**WHAT THIS TASK INVOLVES:**
Please answer these questions about the article below on the US–Taliban talks in Qatar:
(a) In what month did US forces withdraw from Afghanistan?
(b) On what did the Afghan delegation ask the US to lift sanctions?
(c) Whom would the Taliban delegation meet later?
Segment Start: TEXT BLOCK
United States representatives and senior Taliban officials are ‘opening a new page’ of the bilateral relationship between the countries as they initiated talks in Qatar, a top Afghan diplomat said.
The Doha’s meeting is the first since US forces withdrew from Afghanistan in August after a 20-year military presence and the Taliban’s rise to power.
Afghanistan’s acting Foreign Minister Mullah Amir Khan Muttaqi said that the Afghan delegation’s primary focus was humanitarian aid as well as the implementation of the Washington-Taliban agreement last year which made the final US withdrawal possible.
The minister said that the Afghan delegation had asked the US to lift sanctions on Afghanistan’s reserves in the central bank adding that the US would offer Afghan people vaccines against COVID-19.
The Taliban senior official also said that the Taliban delegation would later meet representatives from the European Union.
Segment End: TEXT BLOCK
Segment Start: SUPPLIED DATA
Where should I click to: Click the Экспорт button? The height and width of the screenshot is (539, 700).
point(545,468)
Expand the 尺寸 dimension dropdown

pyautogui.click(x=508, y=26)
Segment End: SUPPLIED DATA
**THE ANSWER:**
(a) August
(b) Afghanistan's reserves in the central bank
(c) Representatives from the European Union